== Provided data ==

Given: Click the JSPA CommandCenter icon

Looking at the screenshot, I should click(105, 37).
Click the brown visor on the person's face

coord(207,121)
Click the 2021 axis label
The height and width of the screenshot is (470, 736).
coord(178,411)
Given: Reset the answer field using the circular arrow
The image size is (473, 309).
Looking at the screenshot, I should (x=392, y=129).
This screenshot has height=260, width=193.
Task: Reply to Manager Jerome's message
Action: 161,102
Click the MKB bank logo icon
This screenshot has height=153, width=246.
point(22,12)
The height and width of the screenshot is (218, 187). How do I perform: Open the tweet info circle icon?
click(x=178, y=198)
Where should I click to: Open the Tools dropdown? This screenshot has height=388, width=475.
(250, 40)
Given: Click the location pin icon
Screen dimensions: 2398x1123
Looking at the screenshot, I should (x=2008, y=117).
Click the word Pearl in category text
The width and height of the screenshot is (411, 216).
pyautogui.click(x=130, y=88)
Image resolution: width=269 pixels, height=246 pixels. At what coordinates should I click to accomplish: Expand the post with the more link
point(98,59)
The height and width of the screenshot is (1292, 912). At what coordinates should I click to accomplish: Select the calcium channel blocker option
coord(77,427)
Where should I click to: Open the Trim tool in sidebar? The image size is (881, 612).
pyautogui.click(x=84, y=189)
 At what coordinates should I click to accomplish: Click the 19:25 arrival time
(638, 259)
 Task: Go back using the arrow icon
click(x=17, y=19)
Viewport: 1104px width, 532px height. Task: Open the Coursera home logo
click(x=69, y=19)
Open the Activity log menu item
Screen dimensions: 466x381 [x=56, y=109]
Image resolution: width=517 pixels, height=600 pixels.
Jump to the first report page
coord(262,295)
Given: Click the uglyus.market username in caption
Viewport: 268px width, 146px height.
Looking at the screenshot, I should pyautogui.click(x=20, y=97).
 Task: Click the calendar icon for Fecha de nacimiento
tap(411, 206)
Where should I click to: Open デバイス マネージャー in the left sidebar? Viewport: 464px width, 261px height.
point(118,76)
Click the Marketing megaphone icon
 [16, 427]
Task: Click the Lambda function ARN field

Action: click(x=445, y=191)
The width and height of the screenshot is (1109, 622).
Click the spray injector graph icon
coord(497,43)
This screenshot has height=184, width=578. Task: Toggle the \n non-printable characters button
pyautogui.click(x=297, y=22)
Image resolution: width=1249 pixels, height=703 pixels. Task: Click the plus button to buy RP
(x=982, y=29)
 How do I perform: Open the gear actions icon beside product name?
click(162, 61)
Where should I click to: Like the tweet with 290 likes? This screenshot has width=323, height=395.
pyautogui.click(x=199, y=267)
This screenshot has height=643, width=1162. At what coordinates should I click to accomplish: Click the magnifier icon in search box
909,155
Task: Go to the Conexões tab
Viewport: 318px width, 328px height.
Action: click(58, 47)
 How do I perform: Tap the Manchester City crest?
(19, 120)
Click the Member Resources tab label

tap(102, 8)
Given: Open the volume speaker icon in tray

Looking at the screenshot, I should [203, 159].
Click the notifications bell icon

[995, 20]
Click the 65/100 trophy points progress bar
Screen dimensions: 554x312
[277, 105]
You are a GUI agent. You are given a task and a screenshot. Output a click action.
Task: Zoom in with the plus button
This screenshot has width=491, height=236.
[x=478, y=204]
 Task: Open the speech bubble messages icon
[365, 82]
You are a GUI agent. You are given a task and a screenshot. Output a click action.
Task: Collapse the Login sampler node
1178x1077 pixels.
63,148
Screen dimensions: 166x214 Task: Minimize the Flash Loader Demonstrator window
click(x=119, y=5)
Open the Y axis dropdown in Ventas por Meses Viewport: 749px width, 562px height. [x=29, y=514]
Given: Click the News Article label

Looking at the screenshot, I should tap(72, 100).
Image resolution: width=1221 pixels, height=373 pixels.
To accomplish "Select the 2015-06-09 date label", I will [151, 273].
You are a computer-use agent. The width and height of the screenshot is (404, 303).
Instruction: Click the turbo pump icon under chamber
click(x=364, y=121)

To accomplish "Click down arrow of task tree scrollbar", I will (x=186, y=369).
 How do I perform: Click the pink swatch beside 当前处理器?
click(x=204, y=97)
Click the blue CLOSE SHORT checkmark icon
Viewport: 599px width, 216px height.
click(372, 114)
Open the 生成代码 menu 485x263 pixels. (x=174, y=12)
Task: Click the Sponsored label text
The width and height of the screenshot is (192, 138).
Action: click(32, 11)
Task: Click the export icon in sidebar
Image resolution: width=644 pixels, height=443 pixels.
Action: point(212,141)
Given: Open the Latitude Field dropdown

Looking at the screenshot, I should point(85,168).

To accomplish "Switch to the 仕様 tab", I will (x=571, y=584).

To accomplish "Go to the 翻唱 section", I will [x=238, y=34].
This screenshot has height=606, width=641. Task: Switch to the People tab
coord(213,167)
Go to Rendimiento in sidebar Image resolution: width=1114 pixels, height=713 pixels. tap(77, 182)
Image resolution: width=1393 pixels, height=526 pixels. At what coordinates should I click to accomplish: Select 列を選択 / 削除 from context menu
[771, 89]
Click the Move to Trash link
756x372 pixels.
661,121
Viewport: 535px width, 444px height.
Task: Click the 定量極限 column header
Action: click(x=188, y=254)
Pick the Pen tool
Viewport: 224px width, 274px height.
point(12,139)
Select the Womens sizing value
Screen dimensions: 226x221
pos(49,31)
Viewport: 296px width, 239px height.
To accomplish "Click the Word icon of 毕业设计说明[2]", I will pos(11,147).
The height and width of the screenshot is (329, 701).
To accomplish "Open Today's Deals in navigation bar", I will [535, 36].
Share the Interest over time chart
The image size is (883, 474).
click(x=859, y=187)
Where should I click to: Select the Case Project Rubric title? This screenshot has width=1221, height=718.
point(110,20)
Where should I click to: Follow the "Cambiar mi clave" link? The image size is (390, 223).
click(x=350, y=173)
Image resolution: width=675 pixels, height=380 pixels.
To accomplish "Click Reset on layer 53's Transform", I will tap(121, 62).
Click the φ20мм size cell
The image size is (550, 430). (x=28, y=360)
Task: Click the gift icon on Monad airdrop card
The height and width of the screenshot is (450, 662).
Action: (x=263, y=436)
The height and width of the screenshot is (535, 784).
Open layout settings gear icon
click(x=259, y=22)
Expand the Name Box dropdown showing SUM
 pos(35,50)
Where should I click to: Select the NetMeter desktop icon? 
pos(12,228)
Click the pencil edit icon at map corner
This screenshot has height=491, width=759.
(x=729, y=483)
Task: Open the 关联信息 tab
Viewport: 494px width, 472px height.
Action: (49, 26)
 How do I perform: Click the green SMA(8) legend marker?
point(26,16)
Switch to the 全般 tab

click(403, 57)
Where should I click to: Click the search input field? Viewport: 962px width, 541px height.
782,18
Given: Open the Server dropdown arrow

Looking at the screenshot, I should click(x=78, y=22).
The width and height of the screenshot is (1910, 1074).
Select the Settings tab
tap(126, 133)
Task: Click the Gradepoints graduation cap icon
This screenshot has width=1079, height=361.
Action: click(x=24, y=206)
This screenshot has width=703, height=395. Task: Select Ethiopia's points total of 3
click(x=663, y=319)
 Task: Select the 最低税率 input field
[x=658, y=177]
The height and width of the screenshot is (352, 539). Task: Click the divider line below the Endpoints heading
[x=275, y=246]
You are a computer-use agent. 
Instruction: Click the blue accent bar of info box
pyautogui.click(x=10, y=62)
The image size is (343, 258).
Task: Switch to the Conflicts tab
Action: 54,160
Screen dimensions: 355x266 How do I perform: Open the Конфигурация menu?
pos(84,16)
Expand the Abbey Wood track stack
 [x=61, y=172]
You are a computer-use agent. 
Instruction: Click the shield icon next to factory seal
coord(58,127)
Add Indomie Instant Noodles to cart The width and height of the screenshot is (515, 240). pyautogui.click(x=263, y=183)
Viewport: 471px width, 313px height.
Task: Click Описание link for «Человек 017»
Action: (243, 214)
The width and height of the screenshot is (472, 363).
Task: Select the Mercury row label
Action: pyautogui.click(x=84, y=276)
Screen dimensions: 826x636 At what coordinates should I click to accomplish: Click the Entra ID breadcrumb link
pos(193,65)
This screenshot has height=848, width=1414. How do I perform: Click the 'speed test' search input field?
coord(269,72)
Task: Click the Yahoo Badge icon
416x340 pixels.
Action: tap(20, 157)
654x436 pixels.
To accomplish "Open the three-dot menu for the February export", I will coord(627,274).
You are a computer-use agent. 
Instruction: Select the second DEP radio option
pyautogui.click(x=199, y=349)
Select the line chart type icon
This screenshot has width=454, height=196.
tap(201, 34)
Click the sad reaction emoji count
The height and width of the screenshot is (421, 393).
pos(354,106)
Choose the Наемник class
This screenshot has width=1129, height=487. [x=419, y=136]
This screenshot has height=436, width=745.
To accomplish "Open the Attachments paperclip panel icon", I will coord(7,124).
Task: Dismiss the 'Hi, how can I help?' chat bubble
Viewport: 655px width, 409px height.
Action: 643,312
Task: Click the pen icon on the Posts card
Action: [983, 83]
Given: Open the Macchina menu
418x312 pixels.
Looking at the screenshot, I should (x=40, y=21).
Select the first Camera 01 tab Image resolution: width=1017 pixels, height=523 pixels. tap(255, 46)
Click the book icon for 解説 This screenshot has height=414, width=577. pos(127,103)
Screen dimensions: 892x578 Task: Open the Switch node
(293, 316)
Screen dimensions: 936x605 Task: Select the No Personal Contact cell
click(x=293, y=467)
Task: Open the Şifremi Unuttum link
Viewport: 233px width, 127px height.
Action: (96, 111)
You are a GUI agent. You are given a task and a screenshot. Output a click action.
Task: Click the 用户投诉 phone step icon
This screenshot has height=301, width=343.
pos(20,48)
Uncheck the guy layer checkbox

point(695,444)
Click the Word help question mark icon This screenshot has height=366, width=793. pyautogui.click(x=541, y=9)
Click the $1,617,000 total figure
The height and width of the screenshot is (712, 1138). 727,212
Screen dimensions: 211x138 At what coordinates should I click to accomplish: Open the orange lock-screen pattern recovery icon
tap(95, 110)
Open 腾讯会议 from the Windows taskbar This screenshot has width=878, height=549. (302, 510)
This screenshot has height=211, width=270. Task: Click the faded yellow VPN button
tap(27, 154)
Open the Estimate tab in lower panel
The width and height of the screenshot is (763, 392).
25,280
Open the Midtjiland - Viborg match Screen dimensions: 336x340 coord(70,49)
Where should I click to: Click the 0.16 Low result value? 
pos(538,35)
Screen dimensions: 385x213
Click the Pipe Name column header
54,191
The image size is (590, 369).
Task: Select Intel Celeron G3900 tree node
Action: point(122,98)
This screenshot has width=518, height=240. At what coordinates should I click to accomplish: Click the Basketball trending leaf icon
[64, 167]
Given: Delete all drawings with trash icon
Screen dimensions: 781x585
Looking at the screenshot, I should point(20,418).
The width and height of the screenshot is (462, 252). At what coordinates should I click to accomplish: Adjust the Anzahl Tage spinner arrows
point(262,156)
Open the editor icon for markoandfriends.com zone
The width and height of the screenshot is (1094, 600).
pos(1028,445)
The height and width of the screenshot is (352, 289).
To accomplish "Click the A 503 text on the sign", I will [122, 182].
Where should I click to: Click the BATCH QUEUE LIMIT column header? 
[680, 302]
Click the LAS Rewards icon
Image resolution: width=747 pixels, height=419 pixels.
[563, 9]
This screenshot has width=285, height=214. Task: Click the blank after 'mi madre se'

== How to complete this task ==
Scan the entries above for the string "help", and copy every line where it turns up.

== Final answer ==
Task: Dismiss the 'Hi, how can I help?' chat bubble
Click the Word help question mark icon This screenshot has height=366, width=793. pyautogui.click(x=541, y=9)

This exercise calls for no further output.